而测量方式,则是在页面加载过程中,记录视窗内的元素的渲染大小,取尺寸最大的元素,回溯这个元素被完整渲染的时间。注意,如果元素的有一部分在视窗外,在视窗外的部分不会参与到尺寸比较当中。

如下图所示,LCP 发生在第二帧,因为这个时候渲染尺寸最大的文本块被渲染出来了。后续帧当中,可能渲染出了一些图片,但尺寸都比文本块小,所以文本块依然是这个视窗内的最大元素。

CLS(积累布局偏移)

CLS 是指可视区域内发生的最大布局偏移分数。简单来说就是测量页面在加载时,元素的位置出现意外的偏移情况,如果元素尺寸大,而且位置偏移比较远,那么 CLS 分数就会显著增高。

这个指标会跟实际的用户操作或者体验有直接相关,所以应该也会是咱们设计师需要重点关注的内容,因为有时候布局偏移,是会比较影响用户获取信息、或者进行操作,甚至引发一些不可挽回的损失。

然后我来介绍一下测量网页性能的工具吧。我自己用过这两个,发现其实没啥差别,大家看喜好使用即可:

两个工具都能模拟桌面设备或者移动设备,记录多项关键指标的数据,并给出改进建议。

观察页面性能情况,不仅仅是前端技术人员要做的事情,了解到设计师也是可以参与到其中的。

比如 Guillaume Granger,他会比较想控制页面中 JavaScript 的数量,所以它提到,他会将所有用了 JavaScript 相关信息记录在表格当中。之后每次在网页中使用 JavaScript 时,都会跟之前的记录进行比对,判断重要性,决定是否在这个位置上使用 JavaScript。

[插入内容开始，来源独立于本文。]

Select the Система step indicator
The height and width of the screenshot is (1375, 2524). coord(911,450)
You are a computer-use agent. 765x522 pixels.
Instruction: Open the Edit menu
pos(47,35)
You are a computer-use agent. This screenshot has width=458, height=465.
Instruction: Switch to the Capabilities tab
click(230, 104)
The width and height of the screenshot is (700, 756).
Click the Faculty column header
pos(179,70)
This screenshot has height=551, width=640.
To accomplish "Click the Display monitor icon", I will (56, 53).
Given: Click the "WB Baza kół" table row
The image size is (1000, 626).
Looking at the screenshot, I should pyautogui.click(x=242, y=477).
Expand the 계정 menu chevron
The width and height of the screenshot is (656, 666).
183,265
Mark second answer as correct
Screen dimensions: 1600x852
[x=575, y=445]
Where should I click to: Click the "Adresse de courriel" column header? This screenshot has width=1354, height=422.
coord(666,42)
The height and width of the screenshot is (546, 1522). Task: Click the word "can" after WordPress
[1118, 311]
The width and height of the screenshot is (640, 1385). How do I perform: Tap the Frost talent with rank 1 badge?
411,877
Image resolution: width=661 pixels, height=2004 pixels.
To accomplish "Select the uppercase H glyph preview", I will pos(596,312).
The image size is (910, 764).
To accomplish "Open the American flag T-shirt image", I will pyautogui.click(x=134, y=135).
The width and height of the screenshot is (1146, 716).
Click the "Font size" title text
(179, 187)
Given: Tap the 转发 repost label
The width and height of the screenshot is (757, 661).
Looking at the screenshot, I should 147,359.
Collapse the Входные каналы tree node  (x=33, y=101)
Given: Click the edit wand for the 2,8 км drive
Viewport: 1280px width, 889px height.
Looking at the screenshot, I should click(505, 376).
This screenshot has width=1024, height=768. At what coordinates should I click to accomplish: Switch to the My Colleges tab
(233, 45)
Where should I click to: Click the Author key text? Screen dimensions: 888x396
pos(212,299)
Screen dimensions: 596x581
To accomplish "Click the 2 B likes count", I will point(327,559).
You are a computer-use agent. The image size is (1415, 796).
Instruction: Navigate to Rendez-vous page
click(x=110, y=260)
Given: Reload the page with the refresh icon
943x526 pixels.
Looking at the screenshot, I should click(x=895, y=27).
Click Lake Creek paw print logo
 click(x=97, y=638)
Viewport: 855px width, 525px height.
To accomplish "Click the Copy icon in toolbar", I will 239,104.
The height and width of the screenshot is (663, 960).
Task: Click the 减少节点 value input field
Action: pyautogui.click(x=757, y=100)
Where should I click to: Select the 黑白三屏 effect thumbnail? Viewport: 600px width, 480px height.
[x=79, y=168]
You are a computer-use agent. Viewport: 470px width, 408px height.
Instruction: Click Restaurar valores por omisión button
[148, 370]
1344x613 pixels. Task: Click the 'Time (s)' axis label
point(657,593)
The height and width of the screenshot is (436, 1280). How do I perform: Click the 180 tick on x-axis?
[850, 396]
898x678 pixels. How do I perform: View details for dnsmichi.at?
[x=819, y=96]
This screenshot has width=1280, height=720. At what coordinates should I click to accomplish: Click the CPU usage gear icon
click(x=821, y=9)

开发者 Thomas Kelly 则提出了当意识到页面性能出现瓶颈时,需要做的事情,比如:

  • 制定一个目标,团队一起往这个目标前进;
  • 高频收集页面性能数据;
  • 尝试用不同方式来解决同一个问题;
  • 与同伴分享对性能的一些新发现…

资源分享

最后来分享一下相关的资源吧,包含两个插件、三个学习网站以及一个 React 课程。

插件:VisBug

介绍一个谷歌官方出品的插件:VisBug,主要用来帮助用户在浏览网页时进行调试和设计,包括编辑和可视化页面的 CSS,尺寸和字体等元素。

插件:Motion DevTools

Motion DevTools 是一个检查网页动效的插件,可视化和分析用户交互设计中的滚动、动画效果,并支持实时编辑、预览或导出等功能。

网站推荐

接下来介绍三个在国内外拥有较高知名度和影响力的设计师和开发人员。他们的观点、经验分享往往能给我带来一些新的启发。尤其是他们对钻研新技术的热情,是非常强烈的。

课程推荐

最后强烈推荐一门 React 课程——The Joy of React,这个课程我在年初的文章也有提到过,是以互动式课程的形式,由浅入深地讲解 React。从基础的组件 props 和 JSX 知识,到 Hooks、API 设计等等,讲述非常清晰,强烈推荐。

分享会感想

分享完之后感觉效果可能还不错,大家都有各自的收获。而且分享会中也不时有人提出相关问题,我也一一进行解答了。

或者也有对我分享内容的一些补充,比如我在分享完 Devtools 环节的时候,有同事也分享了一个在 Application — Cookie 面板里快速切换网页语言的方法。

后面了解到大家对于 CSS 和 React 那块听的比较迷糊,因为原本没有实践过的话,会对这些没有什么概念。而且大家好像对 🛝Playground 没有什么兴趣,并没有人对里面的内容有什么提问和看法之类的,可能到这一步都比较迷糊?🤔

指标那块倒是有不少同事关心,问了几个问题,比如有哪些方法来去改进几个指标的数据,或者在设计过程中是否可以提前避免性能问题等等。

总体来说和之前的分享会相比,这次分享会的参与度比较不错。